• **Task instructions**
Begin at the line below that has "Viewport: 589px width, 332px height." and stop after the line that has "The width and height of the screenshot is (612, 471).". Please restate only those lines, word for word.

• **Data for analysis**
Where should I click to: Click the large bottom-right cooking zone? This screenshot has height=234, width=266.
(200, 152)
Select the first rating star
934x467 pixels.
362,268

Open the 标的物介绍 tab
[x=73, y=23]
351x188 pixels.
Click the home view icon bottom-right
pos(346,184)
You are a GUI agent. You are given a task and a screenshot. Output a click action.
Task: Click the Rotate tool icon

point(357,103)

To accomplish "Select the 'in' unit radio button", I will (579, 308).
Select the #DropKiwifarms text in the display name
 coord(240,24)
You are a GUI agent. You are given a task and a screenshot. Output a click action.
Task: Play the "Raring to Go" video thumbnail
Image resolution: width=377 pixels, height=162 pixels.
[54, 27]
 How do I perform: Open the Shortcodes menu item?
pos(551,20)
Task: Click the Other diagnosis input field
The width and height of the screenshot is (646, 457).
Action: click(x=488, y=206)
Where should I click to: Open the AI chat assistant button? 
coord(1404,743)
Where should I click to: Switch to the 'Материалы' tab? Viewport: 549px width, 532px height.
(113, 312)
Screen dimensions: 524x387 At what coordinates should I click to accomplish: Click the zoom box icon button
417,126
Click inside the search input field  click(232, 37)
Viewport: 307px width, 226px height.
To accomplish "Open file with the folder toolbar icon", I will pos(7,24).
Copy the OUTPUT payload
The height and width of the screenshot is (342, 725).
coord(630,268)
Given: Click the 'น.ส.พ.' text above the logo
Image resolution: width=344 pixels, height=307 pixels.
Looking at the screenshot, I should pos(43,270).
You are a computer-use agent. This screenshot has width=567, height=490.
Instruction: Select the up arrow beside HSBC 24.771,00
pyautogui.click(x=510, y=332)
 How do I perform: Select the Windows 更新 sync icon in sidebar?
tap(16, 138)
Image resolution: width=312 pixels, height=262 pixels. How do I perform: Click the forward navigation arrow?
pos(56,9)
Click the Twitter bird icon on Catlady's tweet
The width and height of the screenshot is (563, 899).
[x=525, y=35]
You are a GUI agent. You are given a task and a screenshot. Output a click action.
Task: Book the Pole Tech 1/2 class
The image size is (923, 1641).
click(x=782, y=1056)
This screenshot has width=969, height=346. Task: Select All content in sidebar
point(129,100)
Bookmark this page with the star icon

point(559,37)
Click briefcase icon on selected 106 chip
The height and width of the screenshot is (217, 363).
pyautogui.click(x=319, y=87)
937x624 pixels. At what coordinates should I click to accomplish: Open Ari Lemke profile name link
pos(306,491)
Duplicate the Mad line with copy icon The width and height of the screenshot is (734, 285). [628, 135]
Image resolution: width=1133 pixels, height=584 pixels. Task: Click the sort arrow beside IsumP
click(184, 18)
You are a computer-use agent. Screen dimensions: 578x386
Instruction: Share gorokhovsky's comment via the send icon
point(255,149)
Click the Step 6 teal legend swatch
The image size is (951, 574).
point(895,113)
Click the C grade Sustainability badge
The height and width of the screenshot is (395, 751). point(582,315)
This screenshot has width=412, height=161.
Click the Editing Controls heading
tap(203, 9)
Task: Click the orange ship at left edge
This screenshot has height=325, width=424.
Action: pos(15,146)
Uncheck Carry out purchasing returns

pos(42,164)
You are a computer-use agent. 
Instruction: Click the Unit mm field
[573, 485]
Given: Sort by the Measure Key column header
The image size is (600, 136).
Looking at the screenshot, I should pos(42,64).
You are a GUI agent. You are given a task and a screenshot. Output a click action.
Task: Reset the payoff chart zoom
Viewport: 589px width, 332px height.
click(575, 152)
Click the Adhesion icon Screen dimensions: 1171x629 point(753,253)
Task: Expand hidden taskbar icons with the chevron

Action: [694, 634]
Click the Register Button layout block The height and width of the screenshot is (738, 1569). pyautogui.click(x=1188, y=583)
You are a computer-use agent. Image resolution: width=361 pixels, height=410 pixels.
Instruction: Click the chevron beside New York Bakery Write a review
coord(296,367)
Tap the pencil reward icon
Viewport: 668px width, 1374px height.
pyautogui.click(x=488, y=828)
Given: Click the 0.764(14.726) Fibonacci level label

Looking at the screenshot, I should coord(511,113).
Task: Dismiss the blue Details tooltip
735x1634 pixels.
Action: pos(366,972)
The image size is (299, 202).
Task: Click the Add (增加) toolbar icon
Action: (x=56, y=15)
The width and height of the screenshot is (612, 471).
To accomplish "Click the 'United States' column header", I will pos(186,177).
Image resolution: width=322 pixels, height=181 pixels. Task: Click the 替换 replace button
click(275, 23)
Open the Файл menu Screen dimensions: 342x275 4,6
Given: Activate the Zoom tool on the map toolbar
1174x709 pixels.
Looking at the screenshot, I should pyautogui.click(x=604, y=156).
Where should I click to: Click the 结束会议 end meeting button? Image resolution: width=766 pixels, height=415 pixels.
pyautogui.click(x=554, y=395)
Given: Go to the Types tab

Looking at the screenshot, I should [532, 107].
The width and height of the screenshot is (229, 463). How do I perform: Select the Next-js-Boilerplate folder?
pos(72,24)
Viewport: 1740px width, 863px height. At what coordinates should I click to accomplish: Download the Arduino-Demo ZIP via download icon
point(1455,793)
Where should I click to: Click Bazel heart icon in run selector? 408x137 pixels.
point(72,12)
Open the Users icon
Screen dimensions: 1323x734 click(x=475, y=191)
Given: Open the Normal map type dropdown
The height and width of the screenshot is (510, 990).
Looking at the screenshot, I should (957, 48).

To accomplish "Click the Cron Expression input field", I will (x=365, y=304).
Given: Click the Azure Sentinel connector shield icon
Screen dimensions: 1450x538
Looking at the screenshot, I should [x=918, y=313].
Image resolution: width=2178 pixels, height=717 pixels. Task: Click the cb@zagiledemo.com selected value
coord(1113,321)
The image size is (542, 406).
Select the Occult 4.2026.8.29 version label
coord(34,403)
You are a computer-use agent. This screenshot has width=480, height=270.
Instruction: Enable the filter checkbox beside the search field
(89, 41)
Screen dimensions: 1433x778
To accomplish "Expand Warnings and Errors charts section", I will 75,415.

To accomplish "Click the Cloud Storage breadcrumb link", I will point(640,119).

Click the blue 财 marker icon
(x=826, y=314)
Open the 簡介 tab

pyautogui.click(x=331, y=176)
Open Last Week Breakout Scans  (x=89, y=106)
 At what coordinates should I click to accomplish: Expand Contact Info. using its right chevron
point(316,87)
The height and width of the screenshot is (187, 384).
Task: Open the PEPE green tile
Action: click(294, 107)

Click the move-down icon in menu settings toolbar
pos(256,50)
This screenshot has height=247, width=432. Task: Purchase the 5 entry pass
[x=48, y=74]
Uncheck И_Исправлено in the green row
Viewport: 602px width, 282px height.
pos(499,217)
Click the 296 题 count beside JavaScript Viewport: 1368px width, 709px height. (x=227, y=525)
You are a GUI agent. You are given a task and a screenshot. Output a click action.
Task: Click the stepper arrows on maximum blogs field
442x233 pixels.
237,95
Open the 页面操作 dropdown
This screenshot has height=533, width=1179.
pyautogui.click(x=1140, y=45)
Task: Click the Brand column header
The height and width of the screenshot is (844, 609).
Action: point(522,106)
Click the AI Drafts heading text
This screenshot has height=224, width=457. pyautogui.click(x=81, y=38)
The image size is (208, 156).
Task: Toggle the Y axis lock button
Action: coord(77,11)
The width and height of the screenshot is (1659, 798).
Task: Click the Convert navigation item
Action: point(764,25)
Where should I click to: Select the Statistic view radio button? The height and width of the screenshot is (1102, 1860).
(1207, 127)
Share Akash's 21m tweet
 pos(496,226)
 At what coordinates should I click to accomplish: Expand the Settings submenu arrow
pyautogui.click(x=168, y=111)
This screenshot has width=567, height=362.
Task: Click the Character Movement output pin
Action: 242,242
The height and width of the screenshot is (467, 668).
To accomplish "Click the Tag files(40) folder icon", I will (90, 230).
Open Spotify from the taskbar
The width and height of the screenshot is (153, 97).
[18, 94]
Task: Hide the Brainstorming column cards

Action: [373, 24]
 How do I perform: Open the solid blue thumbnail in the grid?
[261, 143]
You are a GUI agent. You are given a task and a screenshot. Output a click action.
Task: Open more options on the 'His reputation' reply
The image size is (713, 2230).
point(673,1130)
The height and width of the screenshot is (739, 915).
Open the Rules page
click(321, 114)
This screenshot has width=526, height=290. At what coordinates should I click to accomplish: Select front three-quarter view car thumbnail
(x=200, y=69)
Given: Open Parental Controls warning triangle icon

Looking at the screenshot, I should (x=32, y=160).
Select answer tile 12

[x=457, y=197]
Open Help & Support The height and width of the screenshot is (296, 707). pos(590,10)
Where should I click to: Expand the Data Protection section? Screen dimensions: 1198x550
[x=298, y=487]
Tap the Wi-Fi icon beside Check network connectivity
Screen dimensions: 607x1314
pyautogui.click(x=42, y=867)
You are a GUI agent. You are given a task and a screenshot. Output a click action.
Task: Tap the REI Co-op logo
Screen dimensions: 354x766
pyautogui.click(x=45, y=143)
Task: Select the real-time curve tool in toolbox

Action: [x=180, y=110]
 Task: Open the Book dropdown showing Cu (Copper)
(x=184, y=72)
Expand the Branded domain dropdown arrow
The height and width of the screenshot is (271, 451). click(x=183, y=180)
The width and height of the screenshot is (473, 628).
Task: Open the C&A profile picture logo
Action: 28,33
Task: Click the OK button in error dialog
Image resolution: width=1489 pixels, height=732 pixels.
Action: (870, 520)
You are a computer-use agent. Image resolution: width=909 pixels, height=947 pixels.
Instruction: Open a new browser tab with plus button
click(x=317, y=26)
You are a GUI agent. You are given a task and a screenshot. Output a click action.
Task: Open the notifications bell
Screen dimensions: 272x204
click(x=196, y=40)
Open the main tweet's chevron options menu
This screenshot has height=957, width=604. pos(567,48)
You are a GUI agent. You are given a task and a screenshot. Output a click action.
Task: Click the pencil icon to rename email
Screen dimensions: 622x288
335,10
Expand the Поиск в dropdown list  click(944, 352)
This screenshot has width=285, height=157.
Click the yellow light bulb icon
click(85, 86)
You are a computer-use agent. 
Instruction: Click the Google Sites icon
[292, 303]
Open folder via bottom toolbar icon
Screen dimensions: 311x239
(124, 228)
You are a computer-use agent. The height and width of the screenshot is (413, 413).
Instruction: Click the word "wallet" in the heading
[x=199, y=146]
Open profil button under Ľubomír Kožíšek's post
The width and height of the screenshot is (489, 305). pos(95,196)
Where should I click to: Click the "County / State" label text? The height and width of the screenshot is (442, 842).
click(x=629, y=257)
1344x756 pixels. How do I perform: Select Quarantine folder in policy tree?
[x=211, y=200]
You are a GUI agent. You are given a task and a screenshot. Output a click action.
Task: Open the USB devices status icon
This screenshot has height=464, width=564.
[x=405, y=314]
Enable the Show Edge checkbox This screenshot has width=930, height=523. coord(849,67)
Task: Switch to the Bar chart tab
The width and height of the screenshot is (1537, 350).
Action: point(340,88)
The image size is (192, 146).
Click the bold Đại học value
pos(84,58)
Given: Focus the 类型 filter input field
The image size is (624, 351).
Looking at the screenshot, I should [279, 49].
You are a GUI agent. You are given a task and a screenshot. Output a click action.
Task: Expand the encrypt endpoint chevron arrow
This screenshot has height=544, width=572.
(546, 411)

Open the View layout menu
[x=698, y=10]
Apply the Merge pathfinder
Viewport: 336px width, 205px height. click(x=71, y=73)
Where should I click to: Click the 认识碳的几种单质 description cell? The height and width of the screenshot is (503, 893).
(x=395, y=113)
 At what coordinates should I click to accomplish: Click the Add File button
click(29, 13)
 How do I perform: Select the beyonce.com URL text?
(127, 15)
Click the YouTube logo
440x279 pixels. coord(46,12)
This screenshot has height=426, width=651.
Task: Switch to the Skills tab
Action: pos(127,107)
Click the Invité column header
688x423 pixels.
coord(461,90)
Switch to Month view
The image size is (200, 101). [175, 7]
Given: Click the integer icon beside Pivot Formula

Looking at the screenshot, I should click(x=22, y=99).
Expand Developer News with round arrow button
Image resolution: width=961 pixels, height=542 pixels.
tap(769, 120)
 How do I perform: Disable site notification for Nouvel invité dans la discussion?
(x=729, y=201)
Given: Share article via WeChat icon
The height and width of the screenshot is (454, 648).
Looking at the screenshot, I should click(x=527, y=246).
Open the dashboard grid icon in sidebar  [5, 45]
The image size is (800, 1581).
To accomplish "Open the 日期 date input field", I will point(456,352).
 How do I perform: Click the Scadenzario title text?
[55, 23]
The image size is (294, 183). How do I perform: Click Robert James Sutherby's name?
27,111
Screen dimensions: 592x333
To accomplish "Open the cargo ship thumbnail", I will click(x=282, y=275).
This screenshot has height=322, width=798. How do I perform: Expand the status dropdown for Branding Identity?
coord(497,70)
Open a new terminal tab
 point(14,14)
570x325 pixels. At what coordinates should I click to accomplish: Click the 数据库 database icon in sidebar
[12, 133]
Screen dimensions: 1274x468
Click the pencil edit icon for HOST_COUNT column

• **Response to the task**
Viewport: 589px width, 332px height.
click(575, 152)
Click the Adhesion icon Screen dimensions: 1171x629 point(753,253)
Task: Expand hidden taskbar icons with the chevron

Action: [694, 634]
Click the Register Button layout block The height and width of the screenshot is (738, 1569). pyautogui.click(x=1188, y=583)
You are a computer-use agent. Image resolution: width=361 pixels, height=410 pixels.
Instruction: Click the chevron beside New York Bakery Write a review
coord(296,367)
Tap the pencil reward icon
Viewport: 668px width, 1374px height.
pyautogui.click(x=488, y=828)
Given: Click the 0.764(14.726) Fibonacci level label

Looking at the screenshot, I should coord(511,113).
Task: Dismiss the blue Details tooltip
735x1634 pixels.
Action: pos(366,972)
The image size is (299, 202).
Task: Click the Add (增加) toolbar icon
Action: (x=56, y=15)
The width and height of the screenshot is (612, 471).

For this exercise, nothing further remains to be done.